= Otto Siegfried Julius =

Otto Siegried Julius (also known as Fred Julius) was born in 1883 in Krojanke, West Prussia, German Empire.

He grew up with the Swiss archaeologist Robert Forrer (1866-1947) in Strasbourg. He married Lina Julius.

== Art collection ==
Otto Siegfried Julius owned antique, medieval and modern works of art, which he kept in his home. In addition to a Greek marble head, medieval sculptures, Renaissance furniture, ivory objects, bronze statuettes, carpets, porcelain and silver, he collected paintings by Nolde, Pechstein, Nesch, Bossányi, Modersohn-Becker, Daubigny and others, a sculpture by Kolbe and owned a large graphic art collection with works by Nesch, Modersohn Becker, Kolbe and Schmidt-Rottluff, and Toulouse-Lautrec).

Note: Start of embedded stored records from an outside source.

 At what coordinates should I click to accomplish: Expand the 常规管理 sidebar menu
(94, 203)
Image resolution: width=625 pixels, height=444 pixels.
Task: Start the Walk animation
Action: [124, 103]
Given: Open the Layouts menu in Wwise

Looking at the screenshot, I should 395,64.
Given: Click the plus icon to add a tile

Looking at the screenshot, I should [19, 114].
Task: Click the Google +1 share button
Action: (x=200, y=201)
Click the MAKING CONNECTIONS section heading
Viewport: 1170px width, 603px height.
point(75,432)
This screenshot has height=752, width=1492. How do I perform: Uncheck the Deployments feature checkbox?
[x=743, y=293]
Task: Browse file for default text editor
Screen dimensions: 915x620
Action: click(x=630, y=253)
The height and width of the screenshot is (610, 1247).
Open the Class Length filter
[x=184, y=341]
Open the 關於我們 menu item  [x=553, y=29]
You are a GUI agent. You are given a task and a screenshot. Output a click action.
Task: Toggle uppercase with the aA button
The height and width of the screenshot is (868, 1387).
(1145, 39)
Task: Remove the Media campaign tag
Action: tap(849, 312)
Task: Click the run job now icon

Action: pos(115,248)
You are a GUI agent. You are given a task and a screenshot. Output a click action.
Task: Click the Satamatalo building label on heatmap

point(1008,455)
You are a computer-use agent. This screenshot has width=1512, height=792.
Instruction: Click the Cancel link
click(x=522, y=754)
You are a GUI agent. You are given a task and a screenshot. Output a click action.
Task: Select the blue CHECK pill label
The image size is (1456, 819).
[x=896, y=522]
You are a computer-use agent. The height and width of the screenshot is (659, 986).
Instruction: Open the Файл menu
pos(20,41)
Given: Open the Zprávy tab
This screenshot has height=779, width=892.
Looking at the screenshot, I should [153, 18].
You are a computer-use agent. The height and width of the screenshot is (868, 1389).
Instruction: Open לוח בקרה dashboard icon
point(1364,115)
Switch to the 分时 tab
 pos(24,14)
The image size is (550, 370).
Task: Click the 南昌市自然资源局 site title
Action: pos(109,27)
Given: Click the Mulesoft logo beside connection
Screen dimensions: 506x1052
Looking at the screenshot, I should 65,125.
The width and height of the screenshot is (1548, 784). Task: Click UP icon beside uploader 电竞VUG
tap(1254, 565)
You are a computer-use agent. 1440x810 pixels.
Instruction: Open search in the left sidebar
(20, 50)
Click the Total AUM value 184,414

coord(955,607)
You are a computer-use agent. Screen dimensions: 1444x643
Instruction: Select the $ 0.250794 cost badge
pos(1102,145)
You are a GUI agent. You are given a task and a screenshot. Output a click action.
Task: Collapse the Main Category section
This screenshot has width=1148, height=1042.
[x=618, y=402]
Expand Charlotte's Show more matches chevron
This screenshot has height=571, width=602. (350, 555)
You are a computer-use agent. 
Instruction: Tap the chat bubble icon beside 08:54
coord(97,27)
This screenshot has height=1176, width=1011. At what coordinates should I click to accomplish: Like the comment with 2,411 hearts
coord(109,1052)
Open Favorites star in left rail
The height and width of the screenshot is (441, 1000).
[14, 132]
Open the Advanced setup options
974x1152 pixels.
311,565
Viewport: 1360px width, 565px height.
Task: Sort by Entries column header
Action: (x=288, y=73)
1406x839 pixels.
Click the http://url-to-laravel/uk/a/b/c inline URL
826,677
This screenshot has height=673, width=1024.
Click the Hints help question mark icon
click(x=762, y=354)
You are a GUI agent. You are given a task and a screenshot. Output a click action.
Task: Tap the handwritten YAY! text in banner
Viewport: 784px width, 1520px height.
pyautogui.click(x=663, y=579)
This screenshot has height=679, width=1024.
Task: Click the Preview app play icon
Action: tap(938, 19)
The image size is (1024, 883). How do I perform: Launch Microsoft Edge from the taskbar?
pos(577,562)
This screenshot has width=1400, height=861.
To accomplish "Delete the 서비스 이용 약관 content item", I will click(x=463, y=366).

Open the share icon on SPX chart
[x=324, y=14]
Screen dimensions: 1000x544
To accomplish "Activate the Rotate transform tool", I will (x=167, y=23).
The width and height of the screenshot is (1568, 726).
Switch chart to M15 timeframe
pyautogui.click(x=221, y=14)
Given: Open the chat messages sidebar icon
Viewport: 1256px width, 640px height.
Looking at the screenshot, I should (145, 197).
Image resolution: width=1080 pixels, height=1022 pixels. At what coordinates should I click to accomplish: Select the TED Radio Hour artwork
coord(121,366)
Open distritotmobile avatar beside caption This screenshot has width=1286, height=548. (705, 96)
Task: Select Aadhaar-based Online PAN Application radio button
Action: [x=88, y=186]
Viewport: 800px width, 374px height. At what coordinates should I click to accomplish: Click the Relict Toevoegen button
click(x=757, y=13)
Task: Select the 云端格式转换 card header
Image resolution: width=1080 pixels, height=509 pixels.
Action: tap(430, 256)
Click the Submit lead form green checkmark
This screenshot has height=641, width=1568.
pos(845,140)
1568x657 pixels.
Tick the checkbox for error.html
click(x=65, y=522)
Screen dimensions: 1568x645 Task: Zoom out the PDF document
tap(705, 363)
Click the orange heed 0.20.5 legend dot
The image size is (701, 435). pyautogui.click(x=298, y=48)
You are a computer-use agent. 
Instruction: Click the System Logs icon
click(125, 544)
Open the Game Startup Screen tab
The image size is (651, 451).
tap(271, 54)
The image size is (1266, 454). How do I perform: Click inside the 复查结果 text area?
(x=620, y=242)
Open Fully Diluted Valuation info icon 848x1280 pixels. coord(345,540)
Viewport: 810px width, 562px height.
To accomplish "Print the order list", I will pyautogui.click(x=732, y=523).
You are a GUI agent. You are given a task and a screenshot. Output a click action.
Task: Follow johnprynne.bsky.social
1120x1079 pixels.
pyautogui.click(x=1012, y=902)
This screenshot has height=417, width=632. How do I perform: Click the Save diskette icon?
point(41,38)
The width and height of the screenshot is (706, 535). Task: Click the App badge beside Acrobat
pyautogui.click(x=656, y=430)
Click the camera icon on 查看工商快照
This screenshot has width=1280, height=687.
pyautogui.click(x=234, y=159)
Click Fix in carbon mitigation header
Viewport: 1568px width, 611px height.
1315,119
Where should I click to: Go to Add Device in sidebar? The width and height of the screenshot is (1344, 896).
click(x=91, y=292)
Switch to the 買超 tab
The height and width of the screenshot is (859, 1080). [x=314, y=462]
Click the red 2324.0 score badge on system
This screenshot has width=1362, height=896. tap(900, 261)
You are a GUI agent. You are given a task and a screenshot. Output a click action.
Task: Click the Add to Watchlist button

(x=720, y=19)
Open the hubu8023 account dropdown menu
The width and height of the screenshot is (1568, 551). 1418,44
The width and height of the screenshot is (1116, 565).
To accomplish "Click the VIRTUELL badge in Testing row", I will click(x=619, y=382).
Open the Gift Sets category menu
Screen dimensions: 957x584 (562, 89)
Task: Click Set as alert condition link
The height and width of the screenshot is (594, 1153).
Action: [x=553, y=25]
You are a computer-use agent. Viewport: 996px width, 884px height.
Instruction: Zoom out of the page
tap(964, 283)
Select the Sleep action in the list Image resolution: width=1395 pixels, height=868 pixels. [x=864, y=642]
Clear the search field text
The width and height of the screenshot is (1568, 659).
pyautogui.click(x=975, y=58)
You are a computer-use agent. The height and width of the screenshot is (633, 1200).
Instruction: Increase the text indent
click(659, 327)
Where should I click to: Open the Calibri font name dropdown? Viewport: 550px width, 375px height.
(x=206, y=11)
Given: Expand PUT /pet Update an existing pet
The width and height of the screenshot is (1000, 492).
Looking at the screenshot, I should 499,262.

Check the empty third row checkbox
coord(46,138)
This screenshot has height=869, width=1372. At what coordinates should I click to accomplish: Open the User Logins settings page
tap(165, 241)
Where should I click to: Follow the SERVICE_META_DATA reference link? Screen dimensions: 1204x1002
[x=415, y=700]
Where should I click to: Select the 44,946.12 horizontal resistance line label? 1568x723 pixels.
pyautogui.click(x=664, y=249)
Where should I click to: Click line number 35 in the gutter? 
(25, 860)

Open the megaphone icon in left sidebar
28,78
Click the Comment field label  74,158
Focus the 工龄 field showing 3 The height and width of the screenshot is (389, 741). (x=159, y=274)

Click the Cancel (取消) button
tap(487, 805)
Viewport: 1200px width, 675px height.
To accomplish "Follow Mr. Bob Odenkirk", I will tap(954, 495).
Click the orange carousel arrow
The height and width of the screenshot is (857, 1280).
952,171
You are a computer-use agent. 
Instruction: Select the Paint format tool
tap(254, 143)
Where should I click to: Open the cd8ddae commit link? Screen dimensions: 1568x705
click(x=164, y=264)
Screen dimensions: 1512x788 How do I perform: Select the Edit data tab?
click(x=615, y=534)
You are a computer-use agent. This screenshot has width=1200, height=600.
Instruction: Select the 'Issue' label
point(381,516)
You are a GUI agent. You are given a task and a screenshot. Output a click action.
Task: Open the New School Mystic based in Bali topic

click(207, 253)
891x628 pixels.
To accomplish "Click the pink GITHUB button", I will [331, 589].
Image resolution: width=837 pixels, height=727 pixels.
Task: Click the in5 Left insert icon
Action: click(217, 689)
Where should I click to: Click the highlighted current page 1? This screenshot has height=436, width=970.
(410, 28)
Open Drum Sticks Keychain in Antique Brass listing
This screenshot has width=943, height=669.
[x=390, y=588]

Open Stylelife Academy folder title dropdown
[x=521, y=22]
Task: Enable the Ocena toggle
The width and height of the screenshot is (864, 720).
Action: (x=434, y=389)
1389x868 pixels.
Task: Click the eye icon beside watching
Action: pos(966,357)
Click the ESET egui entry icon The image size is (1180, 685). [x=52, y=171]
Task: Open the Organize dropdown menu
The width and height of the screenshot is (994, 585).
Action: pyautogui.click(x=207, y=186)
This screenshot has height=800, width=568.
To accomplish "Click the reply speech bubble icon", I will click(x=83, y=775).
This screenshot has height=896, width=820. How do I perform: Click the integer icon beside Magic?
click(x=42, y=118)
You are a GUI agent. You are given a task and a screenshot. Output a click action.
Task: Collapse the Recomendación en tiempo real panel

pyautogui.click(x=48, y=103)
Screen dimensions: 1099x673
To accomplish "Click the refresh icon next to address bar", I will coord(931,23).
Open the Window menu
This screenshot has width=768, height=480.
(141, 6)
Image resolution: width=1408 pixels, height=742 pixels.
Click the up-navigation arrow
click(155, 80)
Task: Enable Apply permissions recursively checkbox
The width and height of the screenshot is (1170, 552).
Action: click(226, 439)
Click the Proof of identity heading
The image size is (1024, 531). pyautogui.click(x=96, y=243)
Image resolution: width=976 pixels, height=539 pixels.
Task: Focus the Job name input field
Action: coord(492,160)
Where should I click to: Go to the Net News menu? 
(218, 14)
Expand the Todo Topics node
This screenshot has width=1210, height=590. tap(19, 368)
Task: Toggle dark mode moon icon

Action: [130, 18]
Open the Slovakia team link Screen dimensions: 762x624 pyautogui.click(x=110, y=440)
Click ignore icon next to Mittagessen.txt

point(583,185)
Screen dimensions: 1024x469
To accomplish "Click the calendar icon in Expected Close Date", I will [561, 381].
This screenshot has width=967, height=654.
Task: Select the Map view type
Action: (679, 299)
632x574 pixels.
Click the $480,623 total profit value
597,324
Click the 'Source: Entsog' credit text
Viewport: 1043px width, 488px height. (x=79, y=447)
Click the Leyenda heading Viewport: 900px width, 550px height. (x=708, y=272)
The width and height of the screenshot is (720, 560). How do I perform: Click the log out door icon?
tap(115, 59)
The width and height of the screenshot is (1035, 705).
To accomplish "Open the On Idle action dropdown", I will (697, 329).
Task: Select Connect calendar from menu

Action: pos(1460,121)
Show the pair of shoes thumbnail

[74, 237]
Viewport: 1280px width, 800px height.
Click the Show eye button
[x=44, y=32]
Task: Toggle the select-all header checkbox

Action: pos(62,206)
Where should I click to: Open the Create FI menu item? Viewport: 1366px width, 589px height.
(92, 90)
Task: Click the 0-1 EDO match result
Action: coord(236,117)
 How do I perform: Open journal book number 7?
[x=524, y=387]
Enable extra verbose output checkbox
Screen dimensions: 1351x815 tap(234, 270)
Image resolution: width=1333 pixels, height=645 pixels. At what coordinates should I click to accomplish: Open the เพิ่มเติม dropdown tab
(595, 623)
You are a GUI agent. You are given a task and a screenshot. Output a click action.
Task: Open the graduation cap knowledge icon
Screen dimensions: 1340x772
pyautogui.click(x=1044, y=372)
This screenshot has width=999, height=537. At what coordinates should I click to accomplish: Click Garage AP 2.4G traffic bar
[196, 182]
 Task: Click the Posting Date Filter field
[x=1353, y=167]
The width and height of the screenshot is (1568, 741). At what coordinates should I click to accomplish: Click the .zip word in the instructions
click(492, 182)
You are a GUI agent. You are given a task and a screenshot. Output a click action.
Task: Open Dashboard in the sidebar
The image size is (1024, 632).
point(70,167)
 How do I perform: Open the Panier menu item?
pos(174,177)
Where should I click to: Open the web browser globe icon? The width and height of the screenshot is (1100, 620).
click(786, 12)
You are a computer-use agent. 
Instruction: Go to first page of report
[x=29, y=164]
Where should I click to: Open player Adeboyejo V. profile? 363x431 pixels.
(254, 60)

He was a major patron of Nolde. He also had a book collection. Most of his collections are considered lost today.

== Nazi persecution ==
When the Nazis came to power in 1933, Julius was persecuted due to his Jewish heritage even though he had converted to Christianity. A doctor, he was stripped of his medical license and his assets were frozen (30.09.1938) The Julius couple escaped Hamburg in 1938 and on February 1, 1939, they traveled from Basel first to Georgia and then at the end of 1939 to New York, where Julius' brother lived (14.09.1938).

Dr. Otto Siegried changed his name to Dr.Fred Julius. He died Oct 5, 1967.

== Restitution claims ==
In 2014, after a long struggle, his heirs were able to obtain the restitution an Emil Nolde painting from the Austrian city of Linz.